▶ [Job] Give every line of the records below as a JSON list of strings, one string per line, leaving out blank lines.

################

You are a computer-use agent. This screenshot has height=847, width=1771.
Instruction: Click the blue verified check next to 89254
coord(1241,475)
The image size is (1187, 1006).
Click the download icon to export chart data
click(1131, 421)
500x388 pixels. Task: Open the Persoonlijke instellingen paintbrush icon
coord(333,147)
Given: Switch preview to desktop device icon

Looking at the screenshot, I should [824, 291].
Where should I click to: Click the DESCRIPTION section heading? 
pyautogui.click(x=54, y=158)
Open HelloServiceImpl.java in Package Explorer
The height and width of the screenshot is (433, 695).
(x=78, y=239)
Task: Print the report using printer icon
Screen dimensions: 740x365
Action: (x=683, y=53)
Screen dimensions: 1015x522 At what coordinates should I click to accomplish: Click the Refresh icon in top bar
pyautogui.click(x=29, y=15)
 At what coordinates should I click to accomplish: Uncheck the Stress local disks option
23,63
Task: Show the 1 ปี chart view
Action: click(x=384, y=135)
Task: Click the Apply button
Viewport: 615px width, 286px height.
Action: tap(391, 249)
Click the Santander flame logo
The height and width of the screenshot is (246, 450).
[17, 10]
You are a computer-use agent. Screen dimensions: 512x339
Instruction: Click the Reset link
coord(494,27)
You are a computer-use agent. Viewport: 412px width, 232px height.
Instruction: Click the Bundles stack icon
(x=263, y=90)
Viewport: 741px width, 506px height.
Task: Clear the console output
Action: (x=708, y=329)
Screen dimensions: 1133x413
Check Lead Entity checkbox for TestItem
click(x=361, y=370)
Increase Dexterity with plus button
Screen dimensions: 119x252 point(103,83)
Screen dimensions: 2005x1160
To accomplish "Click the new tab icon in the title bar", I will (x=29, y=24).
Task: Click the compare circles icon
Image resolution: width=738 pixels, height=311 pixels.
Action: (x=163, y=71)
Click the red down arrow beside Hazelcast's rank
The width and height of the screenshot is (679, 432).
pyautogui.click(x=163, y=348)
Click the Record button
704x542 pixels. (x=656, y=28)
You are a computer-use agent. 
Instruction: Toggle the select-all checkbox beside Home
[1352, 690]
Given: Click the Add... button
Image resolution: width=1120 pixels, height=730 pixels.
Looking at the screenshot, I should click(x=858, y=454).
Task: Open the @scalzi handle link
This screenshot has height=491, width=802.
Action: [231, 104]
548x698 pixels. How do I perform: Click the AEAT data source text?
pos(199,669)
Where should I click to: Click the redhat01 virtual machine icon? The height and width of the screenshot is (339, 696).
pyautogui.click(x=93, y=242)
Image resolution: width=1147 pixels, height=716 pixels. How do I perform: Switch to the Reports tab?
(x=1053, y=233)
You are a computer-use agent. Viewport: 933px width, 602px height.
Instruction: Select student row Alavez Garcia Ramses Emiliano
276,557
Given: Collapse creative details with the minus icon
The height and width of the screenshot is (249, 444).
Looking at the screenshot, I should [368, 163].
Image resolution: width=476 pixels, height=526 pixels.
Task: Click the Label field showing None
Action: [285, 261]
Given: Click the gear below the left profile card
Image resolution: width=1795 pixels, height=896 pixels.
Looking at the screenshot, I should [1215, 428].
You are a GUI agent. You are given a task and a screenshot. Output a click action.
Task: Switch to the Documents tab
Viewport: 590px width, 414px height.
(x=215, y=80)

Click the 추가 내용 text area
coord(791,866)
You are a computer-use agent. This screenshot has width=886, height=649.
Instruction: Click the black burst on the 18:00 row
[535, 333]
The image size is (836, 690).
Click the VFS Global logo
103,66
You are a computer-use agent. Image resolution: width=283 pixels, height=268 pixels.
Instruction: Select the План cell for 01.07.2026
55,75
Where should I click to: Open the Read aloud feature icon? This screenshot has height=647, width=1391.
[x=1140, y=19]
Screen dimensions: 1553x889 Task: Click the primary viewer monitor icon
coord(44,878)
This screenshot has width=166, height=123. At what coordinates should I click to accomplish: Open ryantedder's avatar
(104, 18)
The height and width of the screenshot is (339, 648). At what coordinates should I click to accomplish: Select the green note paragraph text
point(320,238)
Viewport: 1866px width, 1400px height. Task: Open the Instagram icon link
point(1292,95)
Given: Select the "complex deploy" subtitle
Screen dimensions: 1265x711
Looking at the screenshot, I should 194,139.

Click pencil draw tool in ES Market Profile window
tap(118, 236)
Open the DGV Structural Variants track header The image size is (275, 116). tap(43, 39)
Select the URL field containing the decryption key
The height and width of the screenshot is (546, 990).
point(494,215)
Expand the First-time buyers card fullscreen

################

▶ [Answer below]
[
  "You are a computer-use agent. This screenshot has height=847, width=1771.",
  "Instruction: Click the blue verified check next to 89254",
  "coord(1241,475)",
  "The image size is (1187, 1006).",
  "Click the download icon to export chart data",
  "click(1131, 421)",
  "500x388 pixels. Task: Open the Persoonlijke instellingen paintbrush icon",
  "coord(333,147)",
  "Given: Switch preview to desktop device icon",
  "Looking at the screenshot, I should [824, 291].",
  "Where should I click to: Click the DESCRIPTION section heading? ",
  "pyautogui.click(x=54, y=158)",
  "Open HelloServiceImpl.java in Package Explorer",
  "The height and width of the screenshot is (433, 695).",
  "(x=78, y=239)",
  "Task: Print the report using printer icon",
  "Screen dimensions: 740x365",
  "Action: (x=683, y=53)",
  "Screen dimensions: 1015x522 At what coordinates should I click to accomplish: Click the Refresh icon in top bar",
  "pyautogui.click(x=29, y=15)",
  " At what coordinates should I click to accomplish: Uncheck the Stress local disks option",
  "23,63",
  "Task: Show the 1 ปี chart view",
  "Action: click(x=384, y=135)",
  "Task: Click the Apply button",
  "Viewport: 615px width, 286px height.",
  "Action: tap(391, 249)",
  "Click the Santander flame logo",
  "The height and width of the screenshot is (246, 450).",
  "[17, 10]",
  "You are a computer-use agent. Screen dimensions: 512x339",
  "Instruction: Click the Reset link",
  "coord(494,27)",
  "You are a computer-use agent. Viewport: 412px width, 232px height.",
  "Instruction: Click the Bundles stack icon",
  "(x=263, y=90)",
  "Viewport: 741px width, 506px height.",
  "Task: Clear the console output",
  "Action: (x=708, y=329)",
  "Screen dimensions: 1133x413",
  "Check Lead Entity checkbox for TestItem",
  "click(x=361, y=370)",
  "Increase Dexterity with plus button",
  "Screen dimensions: 119x252 point(103,83)",
  "Screen dimensions: 2005x1160",
  "To accomplish \"Click the new tab icon in the title bar\", I will (x=29, y=24).",
  "Task: Click the compare circles icon",
  "Image resolution: width=738 pixels, height=311 pixels.",
  "Action: (x=163, y=71)",
  "Click the red down arrow beside Hazelcast's rank",
  "The width and height of the screenshot is (679, 432).",
  "pyautogui.click(x=163, y=348)",
  "Click the Record button",
  "704x542 pixels. (x=656, y=28)",
  "You are a computer-use agent. ",
  "Instruction: Toggle the select-all checkbox beside Home",
  "[1352, 690]",
  "Given: Click the Add... button",
  "Image resolution: width=1120 pixels, height=730 pixels.",
  "Looking at the screenshot, I should click(x=858, y=454).",
  "Task: Open the @scalzi handle link",
  "This screenshot has height=491, width=802.",
  "Action: [231, 104]",
  "548x698 pixels. How do I perform: Click the AEAT data source text?",
  "pos(199,669)",
  "Where should I click to: Click the redhat01 virtual machine icon? The height and width of the screenshot is (339, 696).",
  "pyautogui.click(x=93, y=242)",
  "Image resolution: width=1147 pixels, height=716 pixels. How do I perform: Switch to the Reports tab?",
  "(x=1053, y=233)",
  "You are a computer-use agent. Viewport: 933px width, 602px height.",
  "Instruction: Select student row Alavez Garcia Ramses Emiliano",
  "276,557",
  "Given: Collapse creative details with the minus icon",
  "The height and width of the screenshot is (249, 444).",
  "Looking at the screenshot, I should [368, 163].",
  "Image resolution: width=476 pixels, height=526 pixels.",
  "Task: Click the Label field showing None",
  "Action: [285, 261]",
  "Given: Click the gear below the left profile card",
  "Image resolution: width=1795 pixels, height=896 pixels.",
  "Looking at the screenshot, I should [1215, 428].",
  "You are a GUI agent. You are given a task and a screenshot. Output a click action.",
  "Task: Switch to the Documents tab",
  "Viewport: 590px width, 414px height.",
  "(x=215, y=80)",
  "Click the 추가 내용 text area",
  "coord(791,866)",
  "You are a computer-use agent. This screenshot has width=886, height=649.",
  "Instruction: Click the black burst on the 18:00 row",
  "[535, 333]",
  "The image size is (836, 690).",
  "Click the VFS Global logo",
  "103,66",
  "You are a computer-use agent. Image resolution: width=283 pixels, height=268 pixels.",
  "Instruction: Select the План cell for 01.07.2026",
  "55,75",
  "Where should I click to: Open the Read aloud feature icon? This screenshot has height=647, width=1391.",
  "[x=1140, y=19]",
  "Screen dimensions: 1553x889 Task: Click the primary viewer monitor icon",
  "coord(44,878)",
  "This screenshot has width=166, height=123. At what coordinates should I click to accomplish: Open ryantedder's avatar",
  "(104, 18)",
  "The height and width of the screenshot is (339, 648). At what coordinates should I click to accomplish: Select the green note paragraph text",
  "point(320,238)",
  "Viewport: 1866px width, 1400px height. Task: Open the Instagram icon link",
  "point(1292,95)",
  "Given: Select the \"complex deploy\" subtitle",
  "Screen dimensions: 1265x711",
  "Looking at the screenshot, I should 194,139.",
  "Click pencil draw tool in ES Market Profile window",
  "tap(118, 236)",
  "Open the DGV Structural Variants track header The image size is (275, 116). tap(43, 39)",
  "Select the URL field containing the decryption key",
  "The height and width of the screenshot is (546, 990).",
  "point(494,215)",
  "Expand the First-time buyers card fullscreen"
]